In the co-pilot seat is my instructor, Bill Monte, who says it’s time to push in the throttle. When I do, the entire aircraft shakes and the brakes seem to strain as they try to hold us back. This plane just wants to go. The sound of the engines is so intense that we have to use top-of-the-line, noise-canceling headphones and built-in microphones to talk to each other.
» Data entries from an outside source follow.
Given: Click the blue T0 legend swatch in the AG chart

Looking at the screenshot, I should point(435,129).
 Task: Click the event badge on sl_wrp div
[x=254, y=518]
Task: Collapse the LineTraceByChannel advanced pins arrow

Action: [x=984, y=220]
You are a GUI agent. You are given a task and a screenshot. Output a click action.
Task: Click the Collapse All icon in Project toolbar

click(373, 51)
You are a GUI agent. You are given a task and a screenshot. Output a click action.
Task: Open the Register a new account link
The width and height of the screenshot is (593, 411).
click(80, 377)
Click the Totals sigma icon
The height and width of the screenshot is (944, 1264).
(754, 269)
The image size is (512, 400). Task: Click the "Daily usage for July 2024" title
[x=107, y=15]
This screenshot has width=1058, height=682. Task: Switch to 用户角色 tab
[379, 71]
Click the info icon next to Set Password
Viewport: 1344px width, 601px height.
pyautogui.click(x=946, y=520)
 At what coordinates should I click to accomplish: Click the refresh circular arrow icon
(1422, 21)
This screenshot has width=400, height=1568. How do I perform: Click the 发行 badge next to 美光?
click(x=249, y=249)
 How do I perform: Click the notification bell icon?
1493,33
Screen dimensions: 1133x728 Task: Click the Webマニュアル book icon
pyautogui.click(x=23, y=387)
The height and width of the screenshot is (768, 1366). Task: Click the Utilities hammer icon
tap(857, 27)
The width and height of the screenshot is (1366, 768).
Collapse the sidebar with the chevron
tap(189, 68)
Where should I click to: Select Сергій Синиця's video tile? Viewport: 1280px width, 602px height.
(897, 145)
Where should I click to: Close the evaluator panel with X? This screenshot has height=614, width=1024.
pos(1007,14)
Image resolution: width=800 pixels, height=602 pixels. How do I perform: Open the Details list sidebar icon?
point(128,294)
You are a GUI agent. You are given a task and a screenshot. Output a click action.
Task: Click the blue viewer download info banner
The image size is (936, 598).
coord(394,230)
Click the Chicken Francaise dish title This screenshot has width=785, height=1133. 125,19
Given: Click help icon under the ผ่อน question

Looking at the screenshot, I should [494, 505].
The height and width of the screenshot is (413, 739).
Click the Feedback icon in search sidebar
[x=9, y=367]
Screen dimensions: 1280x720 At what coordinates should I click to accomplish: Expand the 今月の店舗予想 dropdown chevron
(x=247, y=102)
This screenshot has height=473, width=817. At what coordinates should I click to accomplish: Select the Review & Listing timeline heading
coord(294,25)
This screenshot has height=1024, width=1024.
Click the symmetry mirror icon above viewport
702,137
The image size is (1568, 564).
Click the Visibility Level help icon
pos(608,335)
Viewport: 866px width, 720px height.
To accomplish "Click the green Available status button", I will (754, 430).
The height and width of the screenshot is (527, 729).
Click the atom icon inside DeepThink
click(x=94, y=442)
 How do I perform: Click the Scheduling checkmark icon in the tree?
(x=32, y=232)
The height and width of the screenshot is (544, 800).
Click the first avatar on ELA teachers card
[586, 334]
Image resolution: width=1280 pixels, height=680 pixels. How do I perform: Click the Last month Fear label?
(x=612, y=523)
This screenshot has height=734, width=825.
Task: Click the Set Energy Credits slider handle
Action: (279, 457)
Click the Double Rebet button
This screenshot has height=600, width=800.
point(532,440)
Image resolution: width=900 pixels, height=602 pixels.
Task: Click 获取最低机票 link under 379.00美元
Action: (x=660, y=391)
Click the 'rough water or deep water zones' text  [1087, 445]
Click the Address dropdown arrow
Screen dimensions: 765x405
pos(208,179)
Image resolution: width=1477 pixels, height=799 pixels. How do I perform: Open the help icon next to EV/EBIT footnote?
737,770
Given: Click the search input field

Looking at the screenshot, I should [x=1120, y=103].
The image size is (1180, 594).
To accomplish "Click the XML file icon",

Bill looks calm as he gives me the okay to release the brake. The ground races beneath us as I give her more gas; the yellow marker that had loomed in the distance now speeds toward us. When we reach the point of no return, Bill tells me to pull up on the yolk, the steering-wheel-like control in front of me, and as soon as I do, we lift off the ground. It’s just a few feet at first, but easing back on the yolk brings us higher and higher. We keep climbing until the houses seem to be the size of pencil erasers, the cars mere spots along the long concrete rivers below.

It’s a calm, clear day, and for a minute it seems as if we’re just going to keep rising with the plane’s nose pointed up, like Chuck Yeager flying into the ether. But before we get too high, Bill tells me to level her off — we’re about to exceed our designated airspace — so I push in on the yolk slowly until I see the horizon level. We’re at more than 3,000 feet, and thoughts of missing parts, a failing engine and Goose from Top Gun race through my head. Somehow I stop myself from calculating the chances of Bill having a heart attack and leaving me up here alone to land this thing. Then the ocean comes into view. I realize that navigating the Skyhawk is a lot like driving a boat. The plane wobbles a bit in the air current, but it’s not hard to make the small but constant adjustments needed to keep us on a straight course. A couple of times the current shifts and the plane drops slightly, and I’m surprised to find that this is no more distressing than hitting a wave in a speedboat.

Bill picks out two points on the horizon: “Stay between those,” he says, pointing toward a peak near the Getty Center and the 405. At some point, sunlight begins to flash on the ocean and I take a deep breath, then make a wide turn over the water to cruise up the coast. That’s when Bill tells me I’ve been flying the plane all by myself this whole time. My pride swells, like a mask over fear, but I finally relax and take a moment to really look around at the houses of Westlake Village, the topography of the mountains and the sequined light of the waves.

“This is more civilized than driving,” Bill says, smiling. “Up here everyone knows the rules. I find it scarier and more nerve wracking to drive on the 405 during rush-hour traffic.” It’s true there are no stoplights, no stop and go, no carpool lanes, and as I get comfortable, I know what he’s talking about.

“This is kind of like the great frontier,” says Bill as he looks out his window at the green, sloping hills. “Pilots are kind of like the last cowboys. There are places you can’t go,” he says, pointingto the restricted airspace on our computerized instrument panel’s map, “but there are plenty of places you can go. There’s amazing freedom up here.” I follow his eyes out over the ocean.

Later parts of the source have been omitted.